● Your instructions:
Retype the line where "Click Man Utd's position badge 4" appears and each line that follows it down to the last line of the records below. Leave the pictures out.

(Records excerpted from a collection)
== Segment start ==
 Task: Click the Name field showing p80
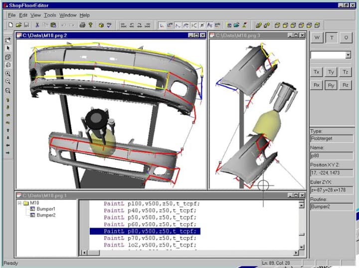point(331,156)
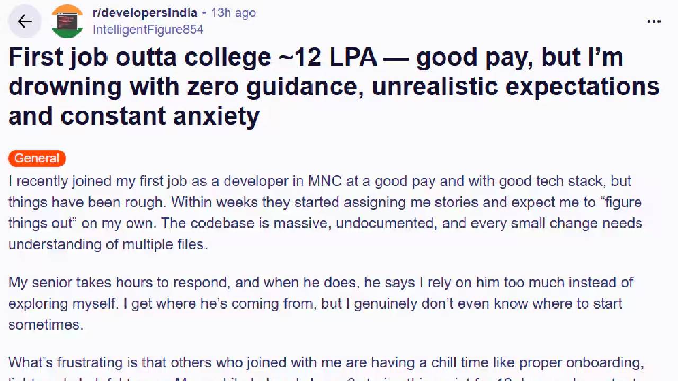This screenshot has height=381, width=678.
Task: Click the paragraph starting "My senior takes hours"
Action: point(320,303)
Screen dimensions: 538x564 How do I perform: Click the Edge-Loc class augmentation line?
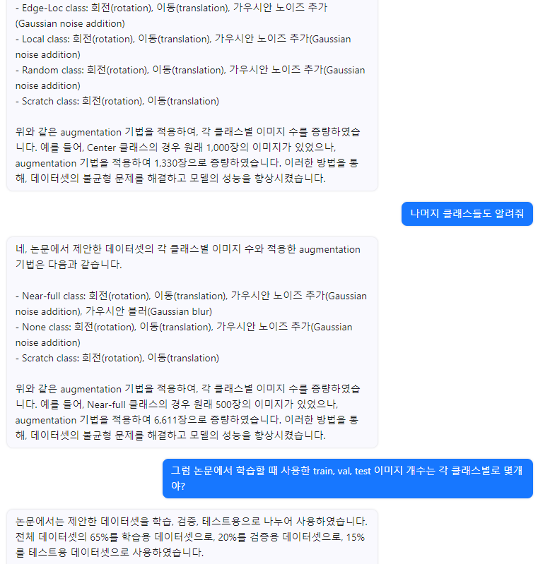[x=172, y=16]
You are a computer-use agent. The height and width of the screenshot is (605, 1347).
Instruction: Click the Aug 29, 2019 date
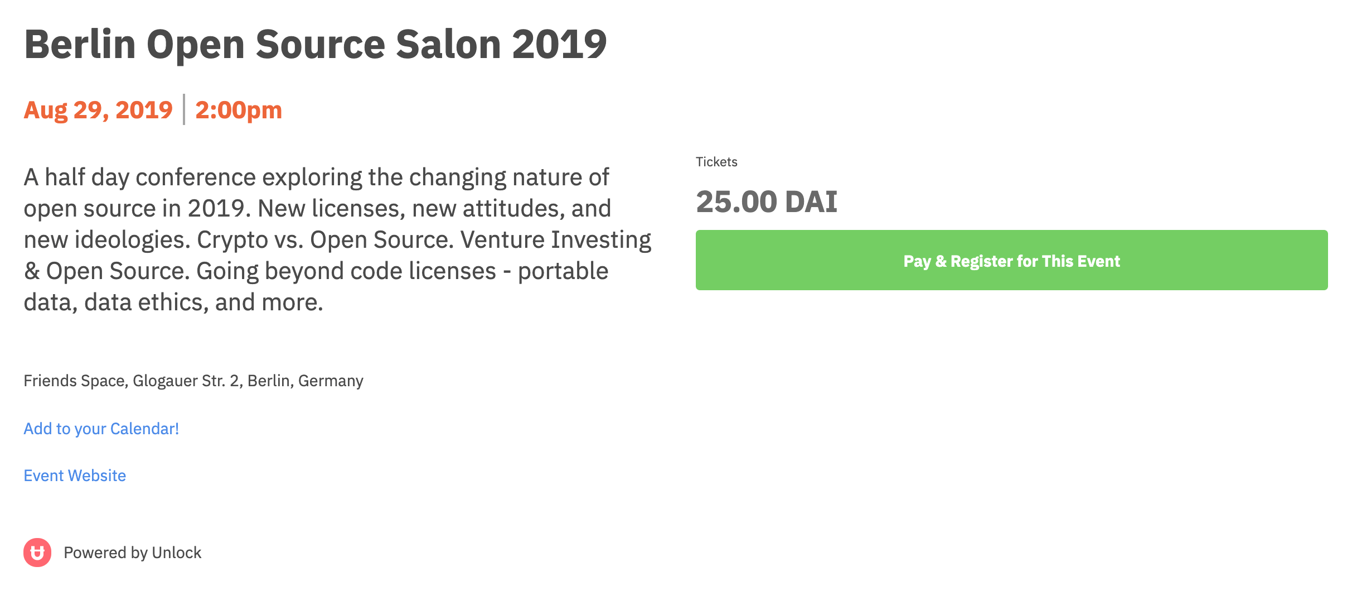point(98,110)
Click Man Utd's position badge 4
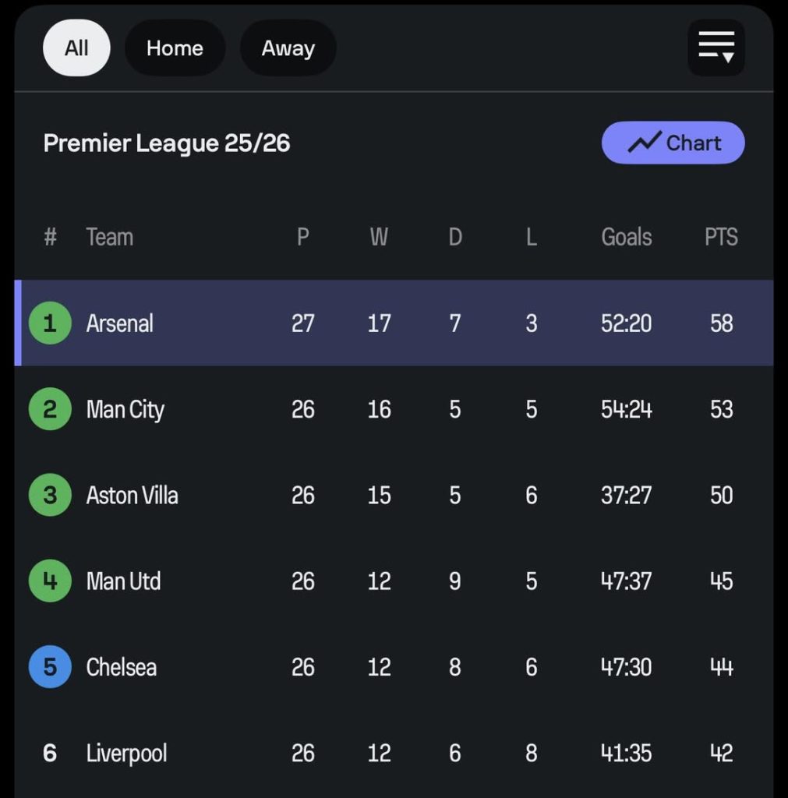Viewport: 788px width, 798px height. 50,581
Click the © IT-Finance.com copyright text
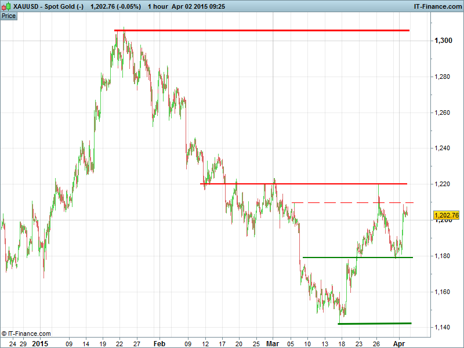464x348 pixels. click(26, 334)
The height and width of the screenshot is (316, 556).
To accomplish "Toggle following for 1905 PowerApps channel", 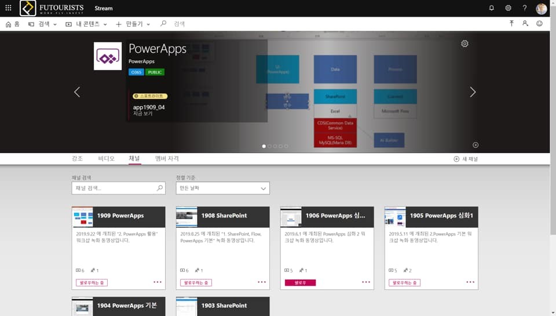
== Segment end ==
● Written reply:
Click Man Utd's position badge 4
Viewport: 788px width, 798px height. 50,581
Click the © IT-Finance.com copyright text
464x348 pixels. click(26, 334)
The height and width of the screenshot is (316, 556).
To accomplish "Toggle following for 1905 PowerApps channel", 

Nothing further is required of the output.